4.9. Summary of steps to build and investigate a linear model

  1. Plot the data to assess model structure and degree of correlation between the \(\mathrm{x}\) and \(\mathrm{y}\) variable.

    plot(x, y)           # plot the raw data
    lines(lowess(x,y))   # superimpose non-parametric smoother to see correlation
    
  2. Fit the model and examine the printed output.

    model <- lm(y ~ x)   # fit the model: "y as described by variable x"
    summary(model)
    confint(model)
    
    • Investigate the model’s standard error, how does it compare to the range of the \(\mathrm{y}\) variable?

    • Calculate confidence intervals for the model parameters and interpret them.

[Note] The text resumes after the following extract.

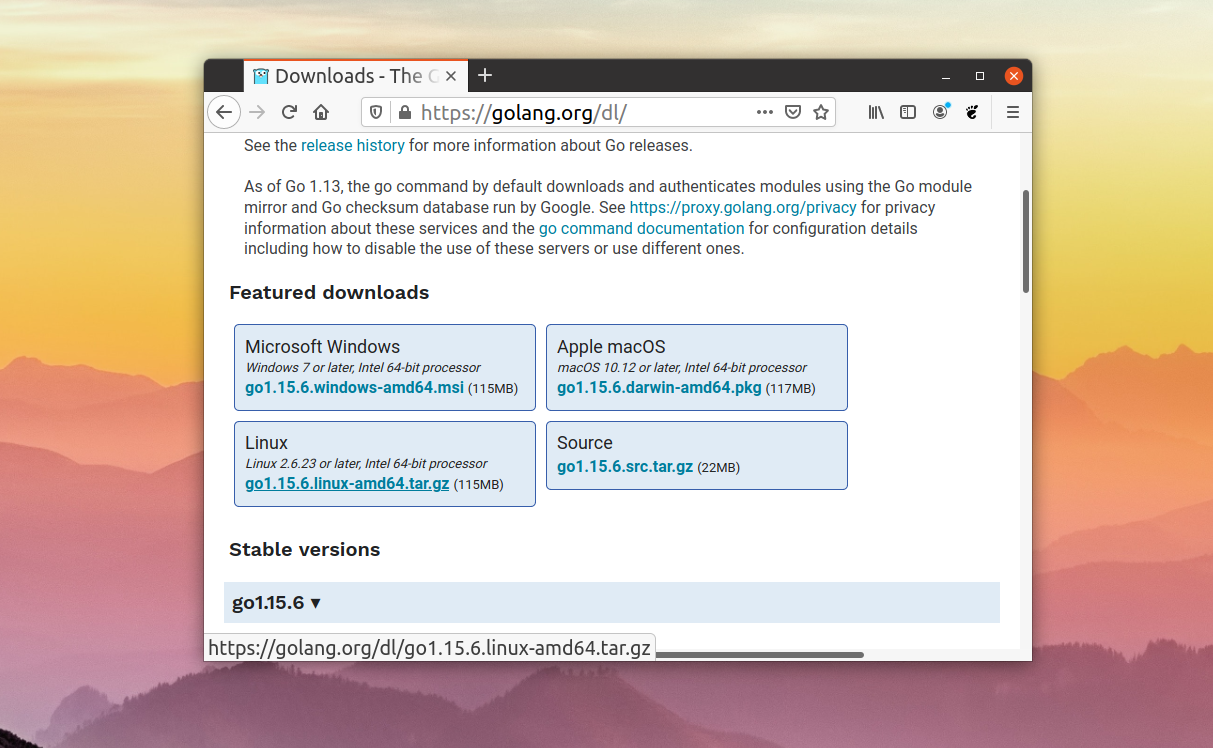Screen dimensions: 1213x748
Task: Open a new tab
Action: (485, 75)
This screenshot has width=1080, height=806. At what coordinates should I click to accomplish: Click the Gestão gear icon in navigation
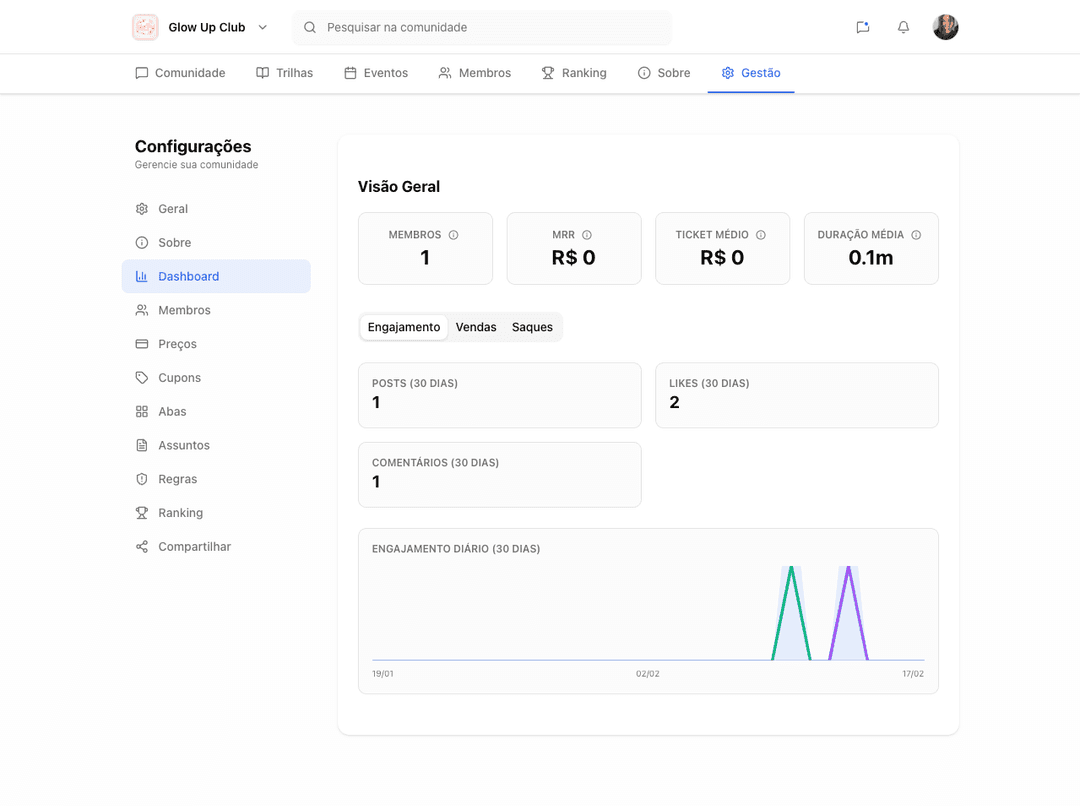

  3. Visualize the model’s predictions in the context of the model building data.

    plot(x, y)
    lines(lowess(x,y))        # show the smoother
    abline(model, col="red")  # and show the least squares model
    
  4. Plot a normal probability plot, or a q-q plot, of the residuals. Are they normally distributed? If not, investigate if a transformation of the \(\mathrm{y}\) variable might improve them. But also see the additional plots on checking for non-linearity and consider adding extra explanatory variables.

    library(car)
    qqPlot(resid(model))
    
  5. Plot the residuals against the \(\mathrm{x}\)-values. We expect to see no particular structure. If you see trends in the data, it indicates that a transformation of the \(\mathrm{x}\) variable might be appropriate, or that there are unmodelled phenomena in the \(\mathrm{y}\) variable - we might need an additional \(\mathrm{x}\) variable.

    plot(x, resid(model))
    abline(h=0, col="red")
    
  6. Plot the residuals in time (sequence) order. We expect to see no particular trends in the data. If there are patterns in the plot, assess whether autocorrelation is present in the \(\mathrm{y}\) variable (use the acf(y) function in R). If so, you might have to sub-sample the data, or resort to proper time-series analysis tools to fit your model.

    plot(resid(model))
    abline(h=0, col="red")
    lines(lowess(resid(model), f=0.2))   # use a shorter smoothing span
    
  7. Plot the residuals against the fitted-values. By definition of the least-squares model, the covariance between the residuals and the fitted values is zero. You can verify that \(e^T\hat{y} = \sum_i^n{e_i\hat{y}_i} = 0\). A fan-shape to the residuals indicates the residual variance is not constant over the range of data: you will have to use weighted least squares to counteract that. It is better to use studentized residuals, rather than the actual residuals, since the actual residuals can show non-constant variance even though the errors have constant variance.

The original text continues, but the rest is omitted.